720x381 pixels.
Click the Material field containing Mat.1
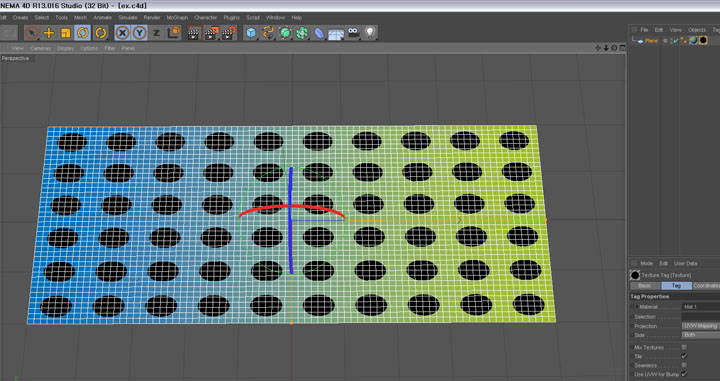(701, 307)
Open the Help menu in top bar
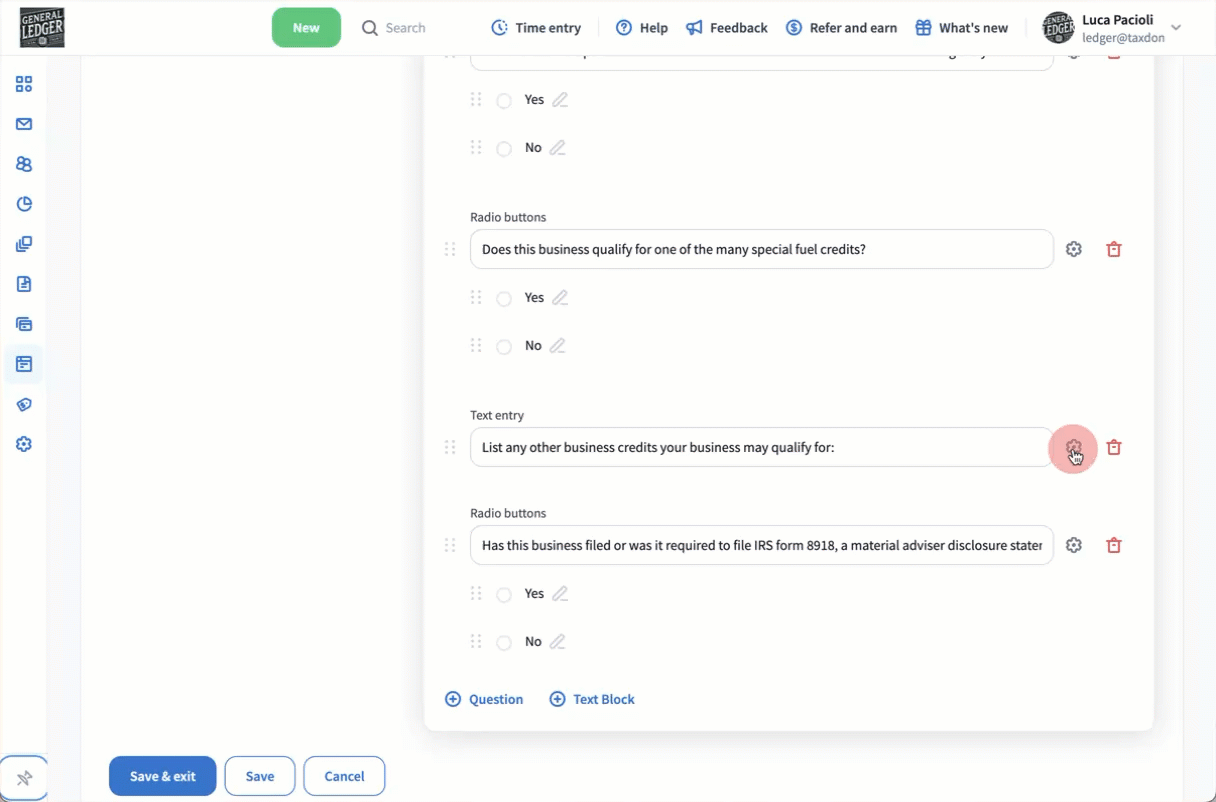Image resolution: width=1216 pixels, height=802 pixels. pyautogui.click(x=641, y=28)
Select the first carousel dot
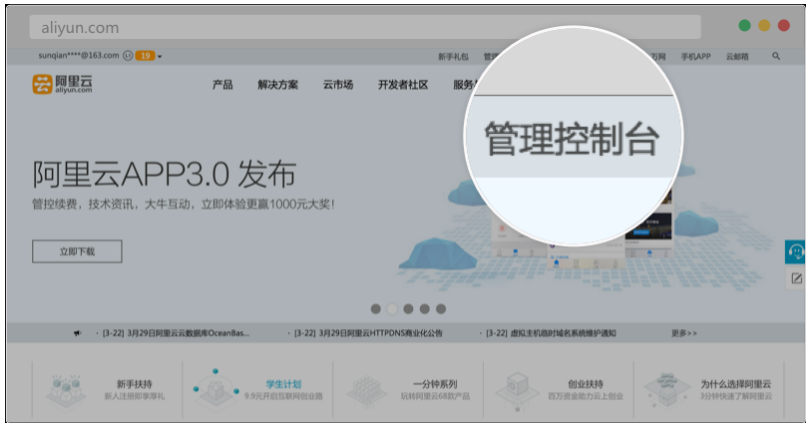806x423 pixels. pyautogui.click(x=376, y=309)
————————
• 任务要求: 将上方数据中的全部文字行逐字输出，图片不要放进答案。

• 本题解答:
720x381 pixels.
Click the Material field containing Mat.1
(701, 307)
Open the Help menu in top bar
Image resolution: width=1216 pixels, height=802 pixels. pyautogui.click(x=641, y=28)
Select the first carousel dot
806x423 pixels. pyautogui.click(x=376, y=309)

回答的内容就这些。